V Que signifie «Sai» ?

KDJ «Sai» est un jeu de mot : c’est la contraction du mot «entre» (in between) en coréen. Mais le terme «sai» a également plusieurs sens : il sert à désigner des oiseaux ou quelque chose de nouveau. Il est aussi utilisé comme adjectif pour souligner la couleur rouge. En coréen, Sai Comics signifie littéralement «Sai Comics books». Le terme de comics book est assez péjoratif en Corée. Mais je tenais à rajouter ce mot, pour que les gens soient prévenus que Sai Comics est de la vraie bande dessinée.

V Quel est l’esprit de Sai ? Comix/comics ou romans graphiques (graphic novels) ? Bande dessinée alternative/indépendante /underground ?

KDJ Comix, comics, graphic novels : ce ne sont que des mots, ça n’a pas d’importance. En revanche, nous ne sommes pas underground. J’étais fasciné par la culture underground quand elle a commencé à apparaître en Corée, au début des années 1990. L’underground était utilisé pour parvenir à quelque chose de nouveau. Mais l’objectif de Sai Comics est d’aborder un public plus large, plus mainstream que purement underground. Je pense qu’il y a deux styles de bande dessinées alternatives : celle qui se détache des productions commerciales et celle qui est purement underground. Sai Comics appartient à la première catégorie. Notre objectif est vraiment de construire un mouvement sur le long terme qui puisse se survivre à lui-même et toucher un large public. Sai Comics est un peu un arbre qui pousse : progressivement les artistes arrivent à maturité et donnent des beaux fruits. Mais c’est un processus lent, très lent.

V La bande dessinée coréenne (les «manhwa») a très fortement été influencée par les mangas. Pourtant Sai Comics paraît plus proche du style européen…
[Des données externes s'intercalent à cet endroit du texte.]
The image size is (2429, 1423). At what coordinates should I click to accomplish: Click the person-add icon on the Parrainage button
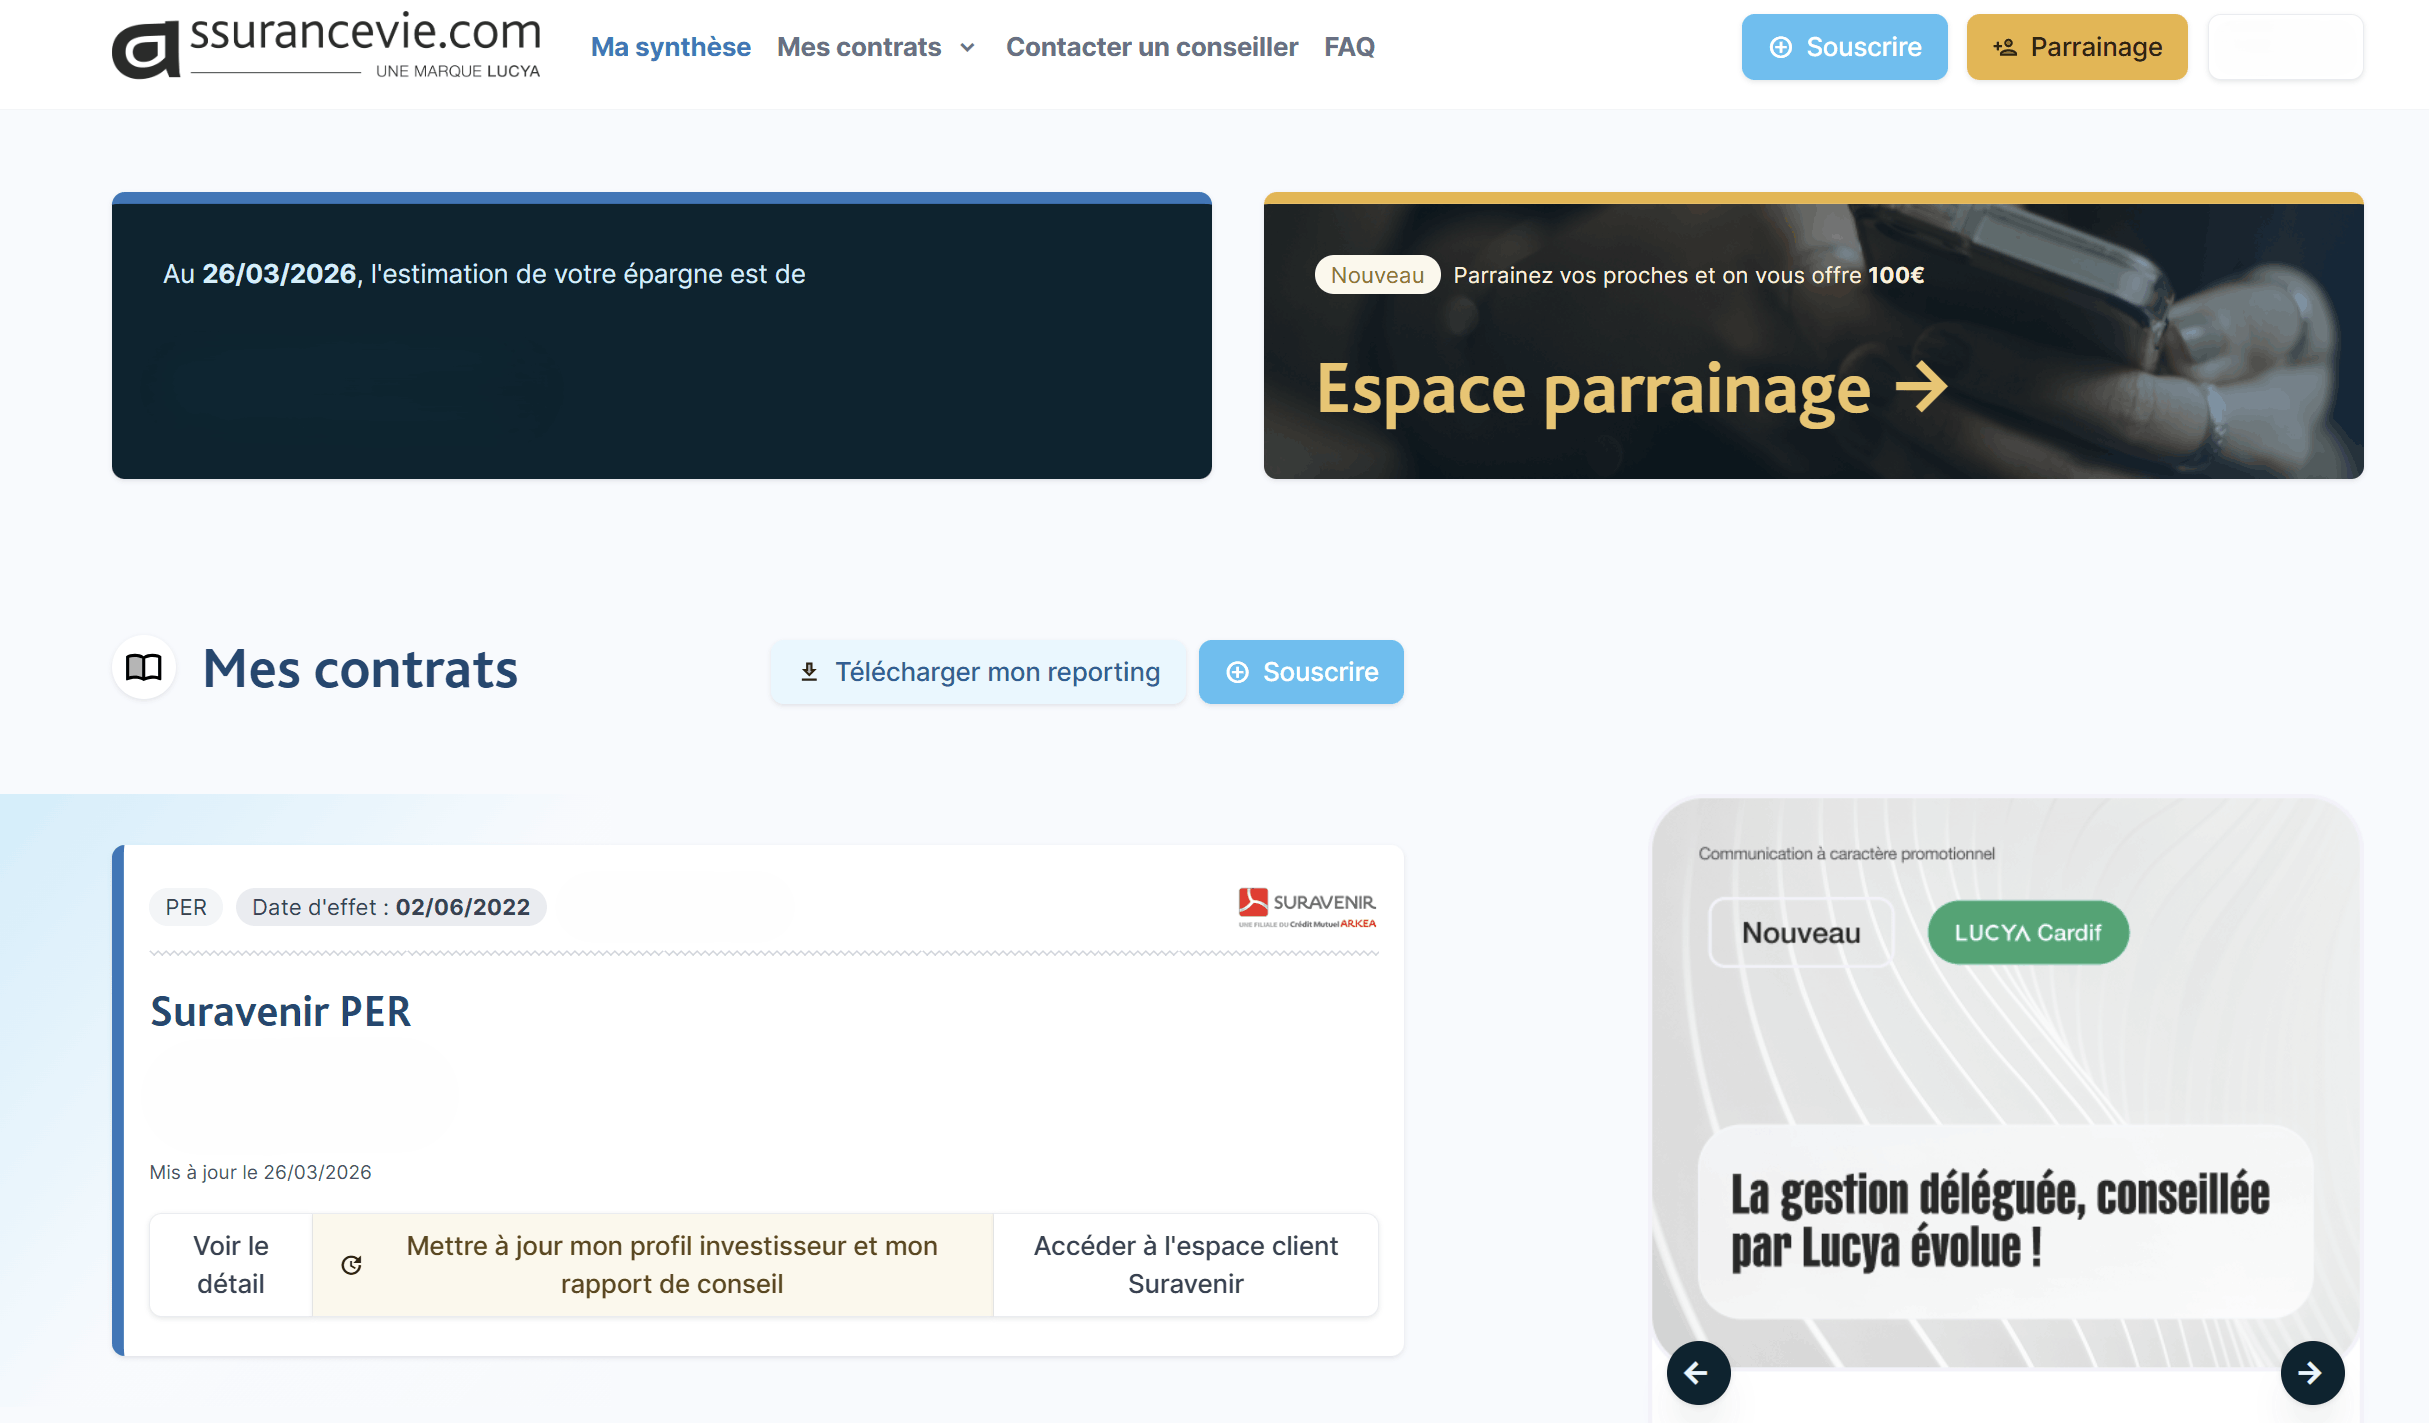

KDJ Il existe une forte différence entre les bandes dessinées occidentales (européennes et américaines) et asiatiques.
L’histoire de la bande dessinée occidentale est marquée par l’influence de la lecture : le texte y occupe une place fondamentale. Cela introduit une certaine distance vis-à-vis des personnages. Et les histoires sont d’ailleurs très denses et les albums beaucoup plus courts que les mangas. On n’imagine pas des bandes dessinées occidentales qui s’étaleraient sur des dizaines et des dizaines de tomes de plusieurs centaines de pages ! Ce qui fait que les bande dessinées occidentales sont excellentes pour conter des histoires, comme on peut par exemple le voir avec David B.
A l’inverse, l’image occupe une place centrale dans la bande dessinée asiatique. Il s’agit de regarder plus que de lire. On voit ici notamment l’influence de Tezuka et de ses jeux graphiques comme par exemple l’alternance entre des plans rapprochés et plus éloignés. Cela créé une très forte dynamique graphique. En coréen, on parle d’ailleurs de «feuilleter» plutôt que lire des bandes dessinées.
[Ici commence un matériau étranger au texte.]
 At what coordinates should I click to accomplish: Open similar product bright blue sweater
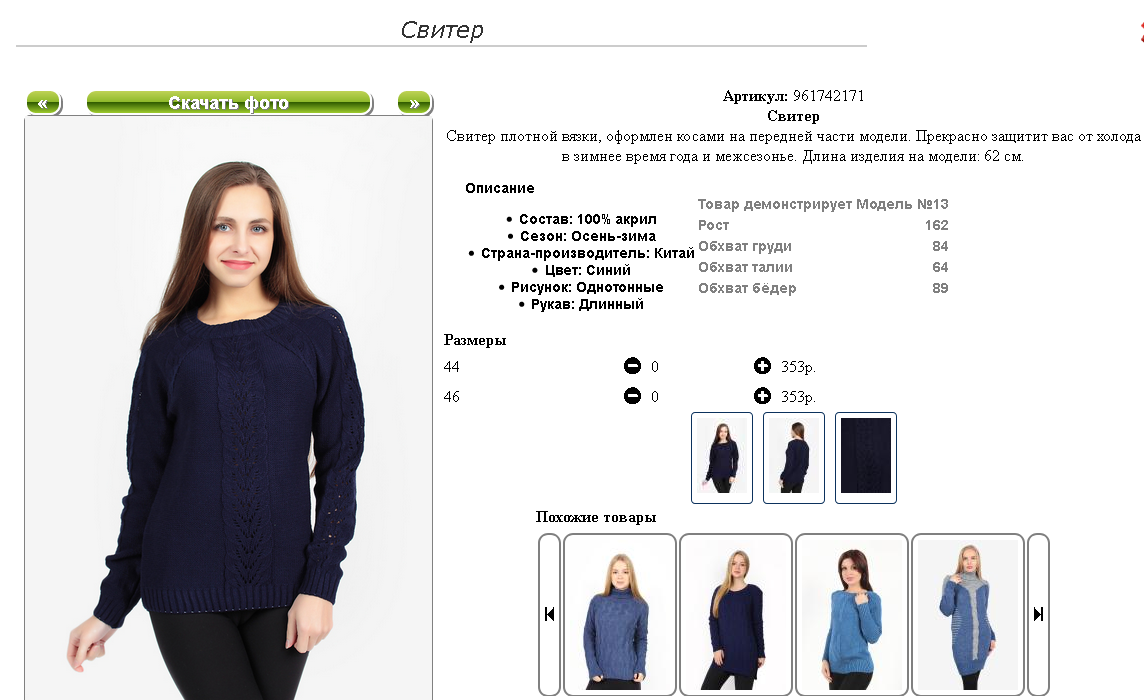pyautogui.click(x=851, y=614)
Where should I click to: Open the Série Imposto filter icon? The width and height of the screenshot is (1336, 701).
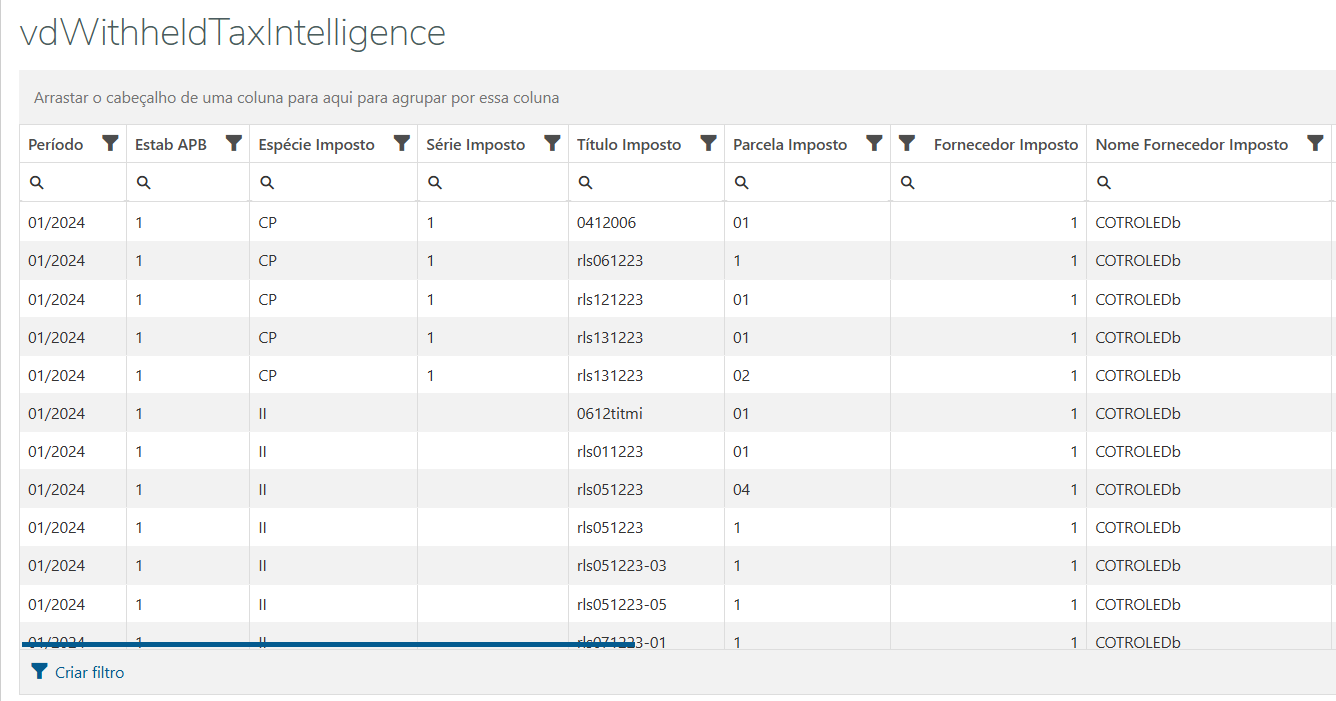tap(552, 144)
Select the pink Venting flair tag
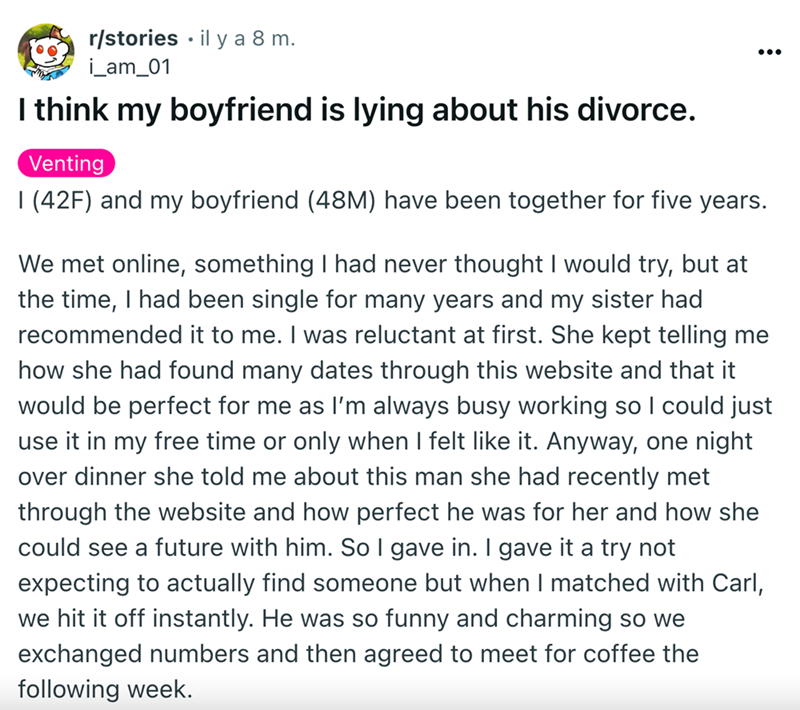 coord(67,163)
Et effectivement, les mangas ont énormément influencé la bande dessinée coréenne, probablement à cause de la colonisation du début du siècle. Par exemple, en 1988 on a vu apparaître en Corée un magazine du nom de IQ Jump, soit le même titre qu’un journal japonais et avec un contenu similaire. D’ailleurs, plusieurs auteurs coréens ont faire carrière au Japon.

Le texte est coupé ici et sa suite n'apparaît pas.